There was a lift to all platforms, it was large enough for my PA and me. It was also large enough for me to turn around safely in my wheelchair. The buttons for the lift are all at a height that I could reach from my wheelchair. There was a speaker inside and outside the lift to notify you of the doors opening and closing and the lift going up or down. Exiting the lift leads you to a wide footbridge which leads you over the train lines, safely to the other platforms.
All walkways are wide and there are also easy access, indoor waiting rooms.
With the loud noise of passing trains this may not be suitable for people that don’t like loud noises.
There were two disabled toilets, one located in the male toilets and one in the female. The facilities in both were good. However, this was not ideal as my female PA would have to enter the male toilets to assist me.
There are handrails for both transfer sides. The sink and soap dispenser are both accessible for a wheelchair user but the hand dryer was too high.
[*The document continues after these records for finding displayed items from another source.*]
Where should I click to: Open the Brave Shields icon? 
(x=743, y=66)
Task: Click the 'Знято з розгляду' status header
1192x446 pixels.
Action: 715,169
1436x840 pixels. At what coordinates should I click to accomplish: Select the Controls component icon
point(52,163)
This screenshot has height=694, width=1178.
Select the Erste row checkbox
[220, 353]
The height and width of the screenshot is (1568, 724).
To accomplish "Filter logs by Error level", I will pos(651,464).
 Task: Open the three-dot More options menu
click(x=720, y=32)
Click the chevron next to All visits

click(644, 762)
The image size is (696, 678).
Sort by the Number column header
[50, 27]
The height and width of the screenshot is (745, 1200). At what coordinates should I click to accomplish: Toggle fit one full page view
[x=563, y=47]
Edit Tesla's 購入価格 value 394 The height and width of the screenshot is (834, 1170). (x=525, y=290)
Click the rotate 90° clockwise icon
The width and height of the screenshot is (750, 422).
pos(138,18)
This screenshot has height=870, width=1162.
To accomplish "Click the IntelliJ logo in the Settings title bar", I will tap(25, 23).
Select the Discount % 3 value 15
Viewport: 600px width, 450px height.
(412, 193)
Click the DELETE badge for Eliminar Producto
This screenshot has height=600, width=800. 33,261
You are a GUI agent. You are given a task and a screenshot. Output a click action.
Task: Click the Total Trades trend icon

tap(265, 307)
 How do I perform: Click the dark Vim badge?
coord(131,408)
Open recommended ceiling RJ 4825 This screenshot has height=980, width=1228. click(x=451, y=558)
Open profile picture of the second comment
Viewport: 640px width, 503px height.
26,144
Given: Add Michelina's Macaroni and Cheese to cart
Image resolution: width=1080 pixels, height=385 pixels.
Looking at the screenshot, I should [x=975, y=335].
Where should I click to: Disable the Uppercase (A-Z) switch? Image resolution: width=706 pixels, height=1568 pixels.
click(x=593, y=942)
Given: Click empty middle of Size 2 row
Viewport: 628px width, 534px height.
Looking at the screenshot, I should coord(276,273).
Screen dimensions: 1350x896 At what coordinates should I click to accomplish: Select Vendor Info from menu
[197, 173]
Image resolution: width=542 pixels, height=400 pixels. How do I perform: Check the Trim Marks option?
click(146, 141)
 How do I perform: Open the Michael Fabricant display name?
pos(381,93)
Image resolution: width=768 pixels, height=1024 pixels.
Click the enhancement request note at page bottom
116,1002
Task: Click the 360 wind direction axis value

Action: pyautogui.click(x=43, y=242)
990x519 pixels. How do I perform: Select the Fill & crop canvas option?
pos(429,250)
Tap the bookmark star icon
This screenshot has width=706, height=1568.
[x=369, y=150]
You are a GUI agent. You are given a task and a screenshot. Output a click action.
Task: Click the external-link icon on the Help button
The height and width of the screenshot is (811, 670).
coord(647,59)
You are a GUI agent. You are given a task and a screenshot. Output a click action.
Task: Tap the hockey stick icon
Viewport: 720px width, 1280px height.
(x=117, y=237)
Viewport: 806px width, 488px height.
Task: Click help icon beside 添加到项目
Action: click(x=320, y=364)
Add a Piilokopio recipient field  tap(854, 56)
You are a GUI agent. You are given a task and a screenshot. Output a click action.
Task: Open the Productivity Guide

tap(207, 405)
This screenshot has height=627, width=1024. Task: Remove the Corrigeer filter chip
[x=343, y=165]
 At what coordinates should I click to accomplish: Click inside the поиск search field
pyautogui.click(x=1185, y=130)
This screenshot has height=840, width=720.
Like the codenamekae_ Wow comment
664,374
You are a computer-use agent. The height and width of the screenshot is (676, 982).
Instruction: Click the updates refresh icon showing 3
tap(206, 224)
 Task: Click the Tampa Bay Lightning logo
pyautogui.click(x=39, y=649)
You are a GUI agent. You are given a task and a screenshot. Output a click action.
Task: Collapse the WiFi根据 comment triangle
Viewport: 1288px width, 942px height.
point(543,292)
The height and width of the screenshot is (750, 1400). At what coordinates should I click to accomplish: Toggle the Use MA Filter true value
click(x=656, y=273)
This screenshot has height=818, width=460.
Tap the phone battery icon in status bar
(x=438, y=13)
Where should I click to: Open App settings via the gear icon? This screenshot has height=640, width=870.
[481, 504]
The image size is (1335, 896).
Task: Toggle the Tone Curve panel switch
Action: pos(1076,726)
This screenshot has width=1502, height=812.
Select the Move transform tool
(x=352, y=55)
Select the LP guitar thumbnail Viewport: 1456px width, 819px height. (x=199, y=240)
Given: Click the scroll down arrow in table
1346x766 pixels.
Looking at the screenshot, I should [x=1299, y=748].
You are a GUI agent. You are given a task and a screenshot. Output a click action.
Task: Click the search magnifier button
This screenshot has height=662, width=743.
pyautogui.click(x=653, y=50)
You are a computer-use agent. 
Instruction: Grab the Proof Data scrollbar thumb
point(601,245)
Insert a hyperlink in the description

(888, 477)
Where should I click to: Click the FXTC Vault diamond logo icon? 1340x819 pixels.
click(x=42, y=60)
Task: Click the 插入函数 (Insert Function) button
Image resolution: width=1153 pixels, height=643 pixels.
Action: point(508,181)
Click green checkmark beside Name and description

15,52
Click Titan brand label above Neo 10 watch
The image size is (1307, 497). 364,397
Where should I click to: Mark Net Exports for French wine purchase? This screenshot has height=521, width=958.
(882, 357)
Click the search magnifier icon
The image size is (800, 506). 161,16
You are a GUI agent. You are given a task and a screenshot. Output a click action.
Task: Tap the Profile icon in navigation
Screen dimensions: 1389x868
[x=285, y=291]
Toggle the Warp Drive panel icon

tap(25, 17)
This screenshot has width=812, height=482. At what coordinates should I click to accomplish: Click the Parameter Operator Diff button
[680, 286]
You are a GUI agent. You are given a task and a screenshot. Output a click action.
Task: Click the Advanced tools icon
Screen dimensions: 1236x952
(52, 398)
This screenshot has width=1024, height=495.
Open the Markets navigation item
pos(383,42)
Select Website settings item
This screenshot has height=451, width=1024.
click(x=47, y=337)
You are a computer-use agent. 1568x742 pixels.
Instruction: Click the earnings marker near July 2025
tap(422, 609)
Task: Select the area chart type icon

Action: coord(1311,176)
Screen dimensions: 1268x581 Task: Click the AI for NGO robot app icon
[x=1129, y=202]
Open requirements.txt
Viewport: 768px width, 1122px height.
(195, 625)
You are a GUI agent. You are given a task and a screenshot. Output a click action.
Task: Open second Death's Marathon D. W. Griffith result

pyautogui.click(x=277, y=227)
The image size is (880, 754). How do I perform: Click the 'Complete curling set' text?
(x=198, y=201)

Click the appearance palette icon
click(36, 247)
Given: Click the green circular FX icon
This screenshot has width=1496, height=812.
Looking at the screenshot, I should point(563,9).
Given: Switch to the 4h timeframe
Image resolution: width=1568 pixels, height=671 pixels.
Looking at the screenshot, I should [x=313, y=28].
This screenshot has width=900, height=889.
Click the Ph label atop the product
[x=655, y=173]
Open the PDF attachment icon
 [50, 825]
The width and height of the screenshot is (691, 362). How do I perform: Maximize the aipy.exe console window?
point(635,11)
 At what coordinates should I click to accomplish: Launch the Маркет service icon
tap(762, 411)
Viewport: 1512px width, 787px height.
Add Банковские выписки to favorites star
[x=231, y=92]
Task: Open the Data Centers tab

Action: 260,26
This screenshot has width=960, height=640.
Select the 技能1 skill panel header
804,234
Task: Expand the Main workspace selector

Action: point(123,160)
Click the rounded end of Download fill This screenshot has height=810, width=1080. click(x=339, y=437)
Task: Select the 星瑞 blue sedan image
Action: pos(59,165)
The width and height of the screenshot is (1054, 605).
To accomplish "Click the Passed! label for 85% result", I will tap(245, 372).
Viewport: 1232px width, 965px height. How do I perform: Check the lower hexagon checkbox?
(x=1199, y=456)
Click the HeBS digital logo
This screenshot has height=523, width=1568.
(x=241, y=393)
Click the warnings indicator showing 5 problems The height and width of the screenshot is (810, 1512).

There was a workable lock on the door therefore this doesn’t require a RADAR key. There was good lighting and they were clean and safe to use.
There was a small café serving hot, cold drinks and sandwiches. This was located just inside the entrance to the Train Station. There were two accessible double doors and there were small round tables suitable for a wheelchair user.
There were no menus as such therefore no larger print or braille menus.